ColPackAgent is an agent framework that autonomously runs Monte Carlo simulations of colloidal packing by combining an MCP tool server with a custom Python package and a structured workflow skill. It successfully executes simulations across multiple examples, including cube particles in 3D, binary disks and capsules in 2D, and the 2D hard-disk freezing transition, and provides a benchmark comparing LLM performance on 17 stage-specific prompts.
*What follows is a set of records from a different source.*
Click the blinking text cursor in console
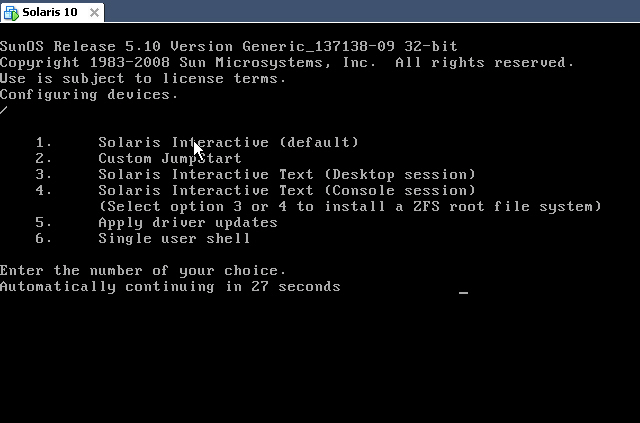 click(x=463, y=293)
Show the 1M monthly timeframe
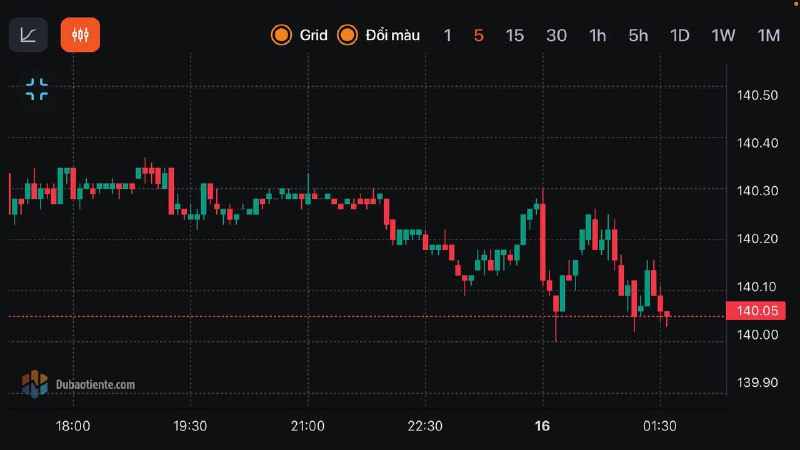 [x=768, y=35]
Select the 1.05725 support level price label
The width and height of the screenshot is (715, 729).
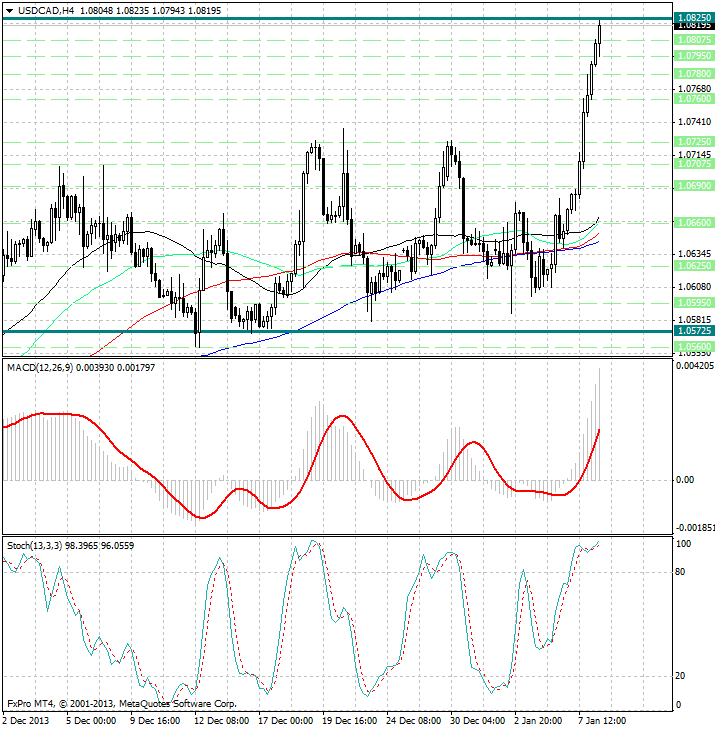click(x=693, y=330)
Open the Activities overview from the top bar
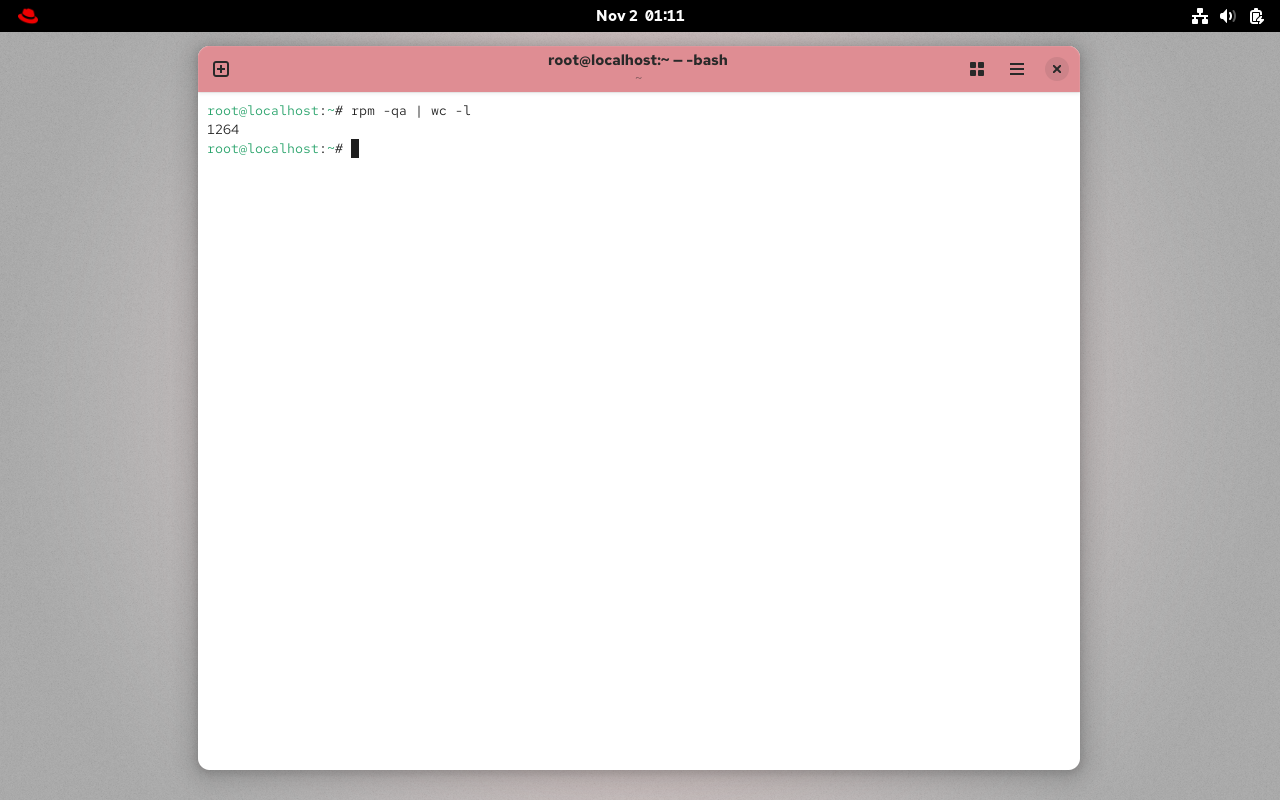Viewport: 1280px width, 800px height. point(27,16)
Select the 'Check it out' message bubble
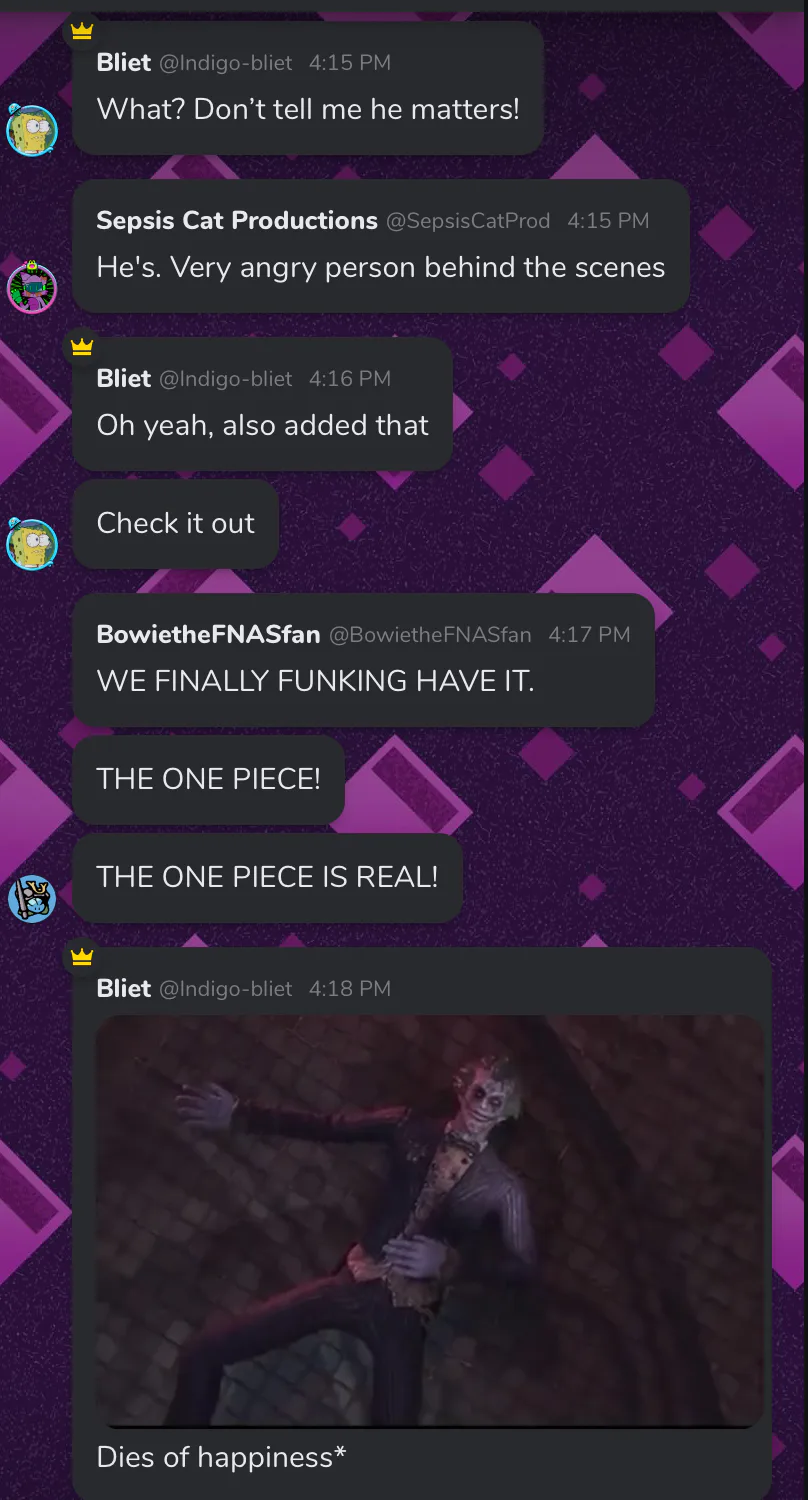The height and width of the screenshot is (1500, 808). [x=176, y=523]
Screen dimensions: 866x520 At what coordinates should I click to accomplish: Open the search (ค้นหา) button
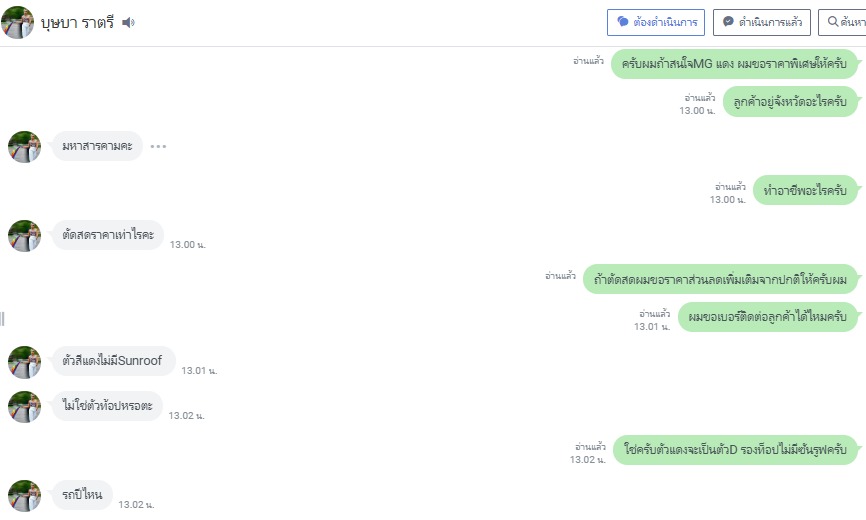(x=843, y=22)
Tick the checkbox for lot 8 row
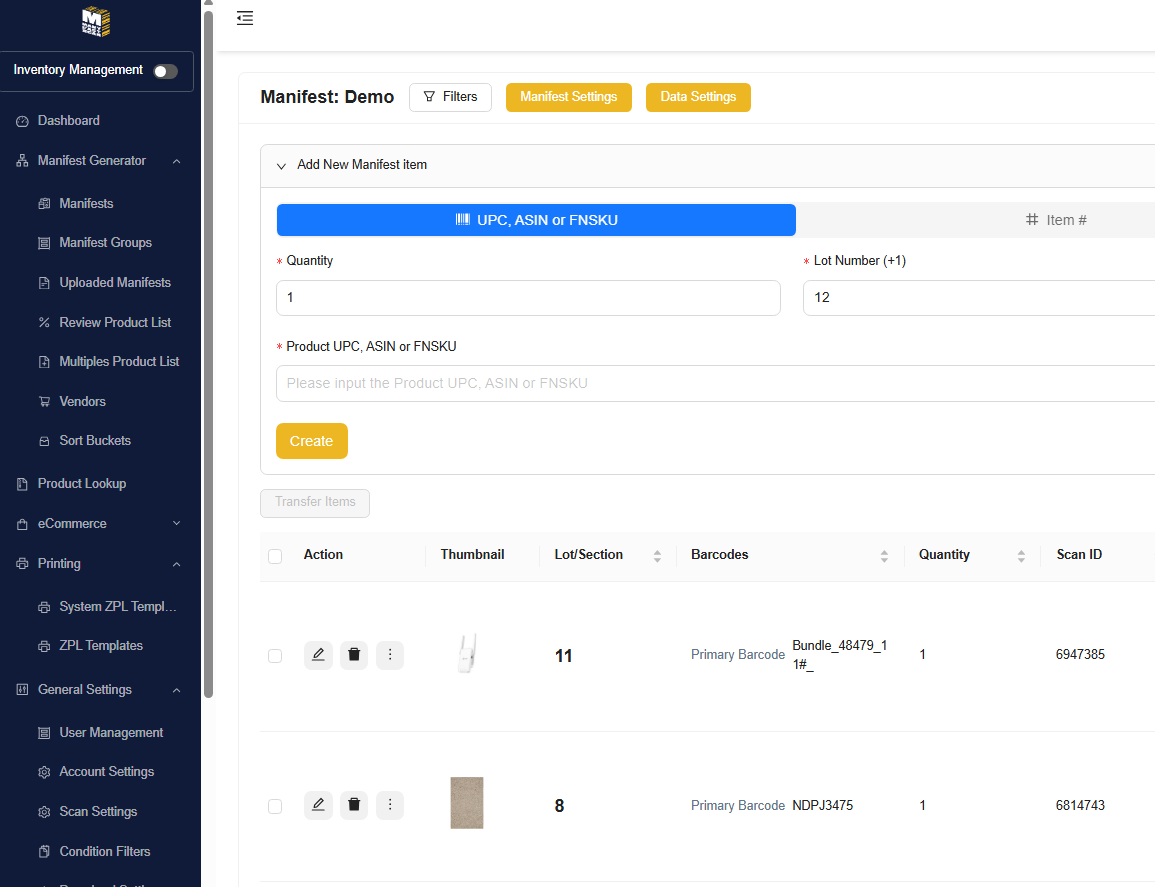The height and width of the screenshot is (887, 1155). [x=275, y=806]

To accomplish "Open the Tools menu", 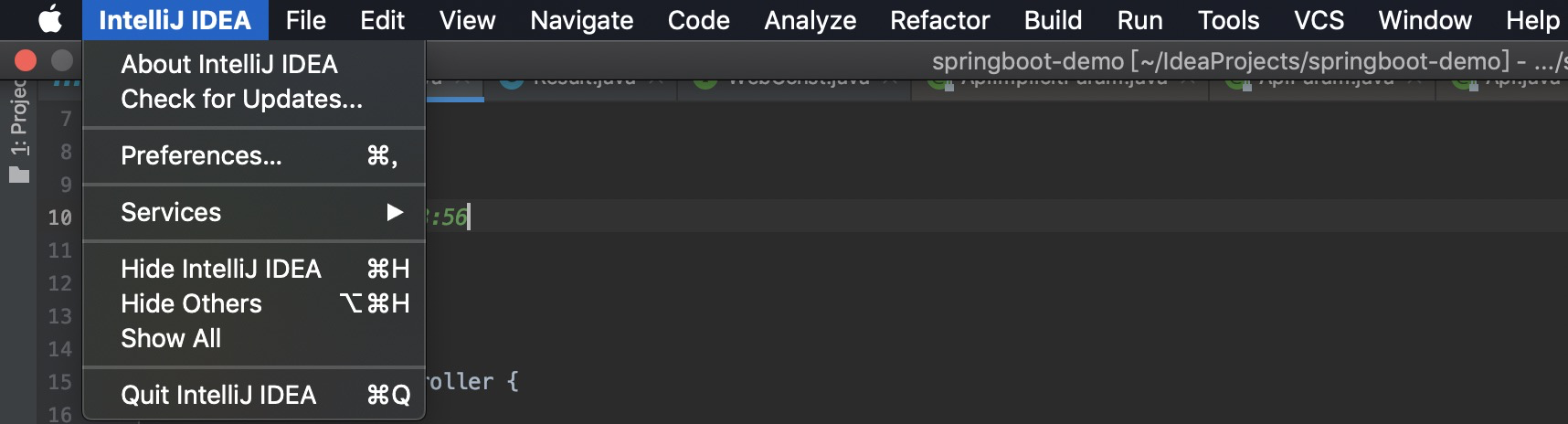I will 1228,20.
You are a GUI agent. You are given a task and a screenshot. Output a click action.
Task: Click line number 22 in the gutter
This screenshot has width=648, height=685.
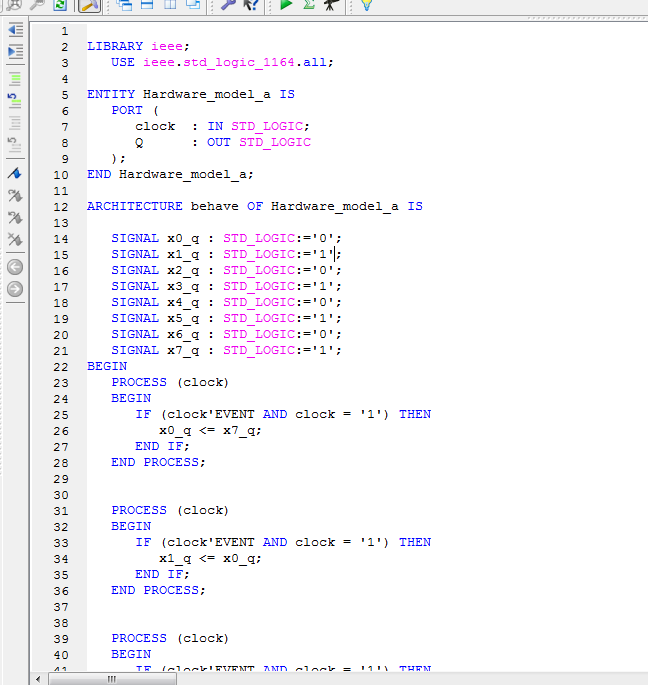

We introduce ColPackAgent, an agent framework that autonomously runs Monte Carlo simulations of colloidal packing through a Model Context Protocol (MCP) tool server and an agent skill, whether as a standalone agent or inside an existing agent system. By harnessing the MCP server and agent skill, ColPackAgent executes a structured workflow for colloidal packing simulations, which are central to studies of phase behavior, self-assembly, and materials design. Without dedicated simulation tools and workflow instructions, general-purpose Large Language Model (LLM) agents tend to describe such workflows rather than execute them reliably. The MCP server exposes a custom-built colpack Python package that wraps HOOMD-blue hard-particle Monte Carlo, and the skill encodes a four-stage workflow contract. ColPackAgent can carry out the workflow interactively with human feedback, autonomously from an end-to-end prompt, or as autoresearch following a provided program file. We demonstrate the system in different modes with several colloidal packing simulation examples such as cube particles in 3D, a binary system of disks and capsules in 2D, and the 2D hard-disk freezing transition using autoresearch. We also compare model performance on this workflow across a panel of LLMs with 17 stage-specific prompts. This benchmark provides a stage-level check of how reliably different models follow the setup, planning, and analysis workflow. Together, these results show that pairing a domain Python package with MCP tools and a portable agent skill provides a practical route for turning a simulation toolkit into an agent-assisted research workflow.